Figure 10.11 – Rôle des argiles dans la construction de centre d’enfouissement technique :
Remplissage des décharges – Parker & Rea, 1989

Le choix du site dépend de la géologie du substrat. Parfois, il est nécessaire d’installer un


liner constitué d’argiles naturelles (1 cm d’épaisseur ou moins), de bentonites sodiques (bentonites du
Wyoming) ou d’un composite bentonite-géotextile. La bentonite est un matériel cher. Généralement
8% de bentonites sont mélangées à du matériel provenant du sol ou substrat local. Ce mélange va
constituer une couche de plusieurs dizaines de centimètres d’épaisseur. Dans le matériel composite, la
bentonite est intercalée entre 2 couches de géotextiles.

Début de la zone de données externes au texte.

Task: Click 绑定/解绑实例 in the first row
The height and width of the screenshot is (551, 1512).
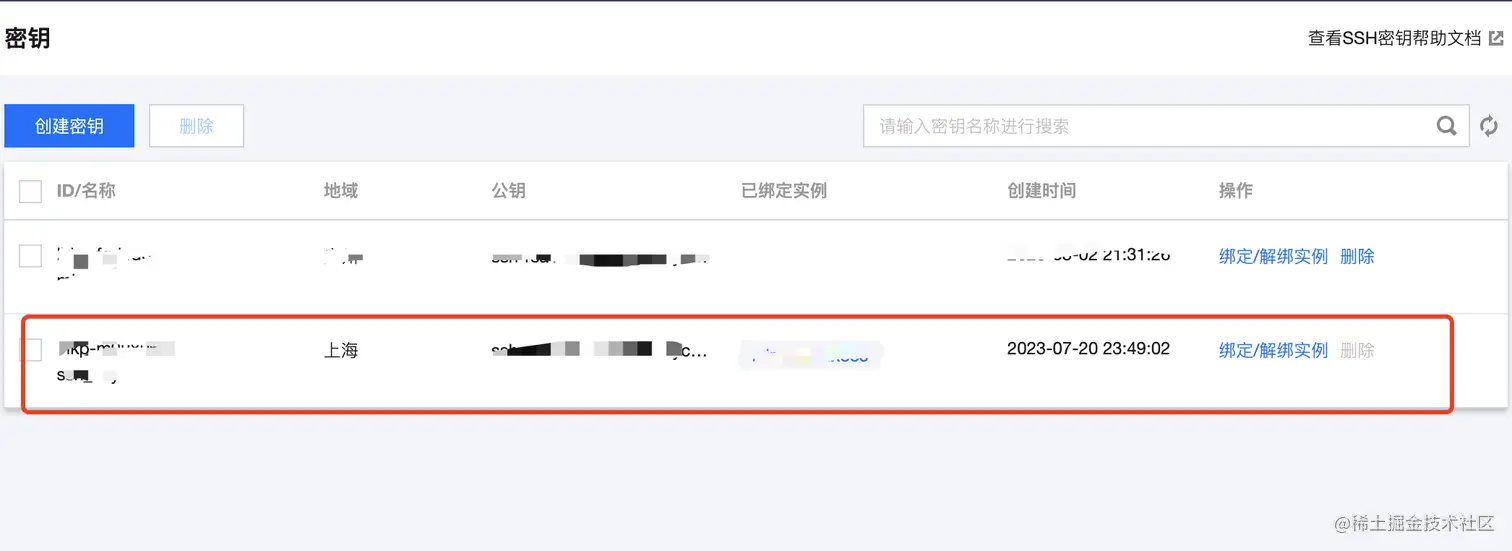Action: click(1273, 256)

Des études de la réactivité d’argiles naturelles exploitées dans trois gisements en Belgique
(Soignies, Kruibeke, Tournai) ont été réalisées dans le cadre d’une action de recherche concertée
(ARC) coordonée par l’Université de Liège (prof. R. Charlier, GEOMAC). Des études expérimentales
sur le comportement des argiles vis-à-vis des lixiviats ont été réalisées en parallèle avec le suivi
d’échantillons naturels prélevés dans les décharges. L’objectif de ces études, intégrant approche
fondamentale et appliquée, était de définir des normes pour sélectionner le matériel argileux utilisé
pour la construction de futurs centres d’enfouissement technique.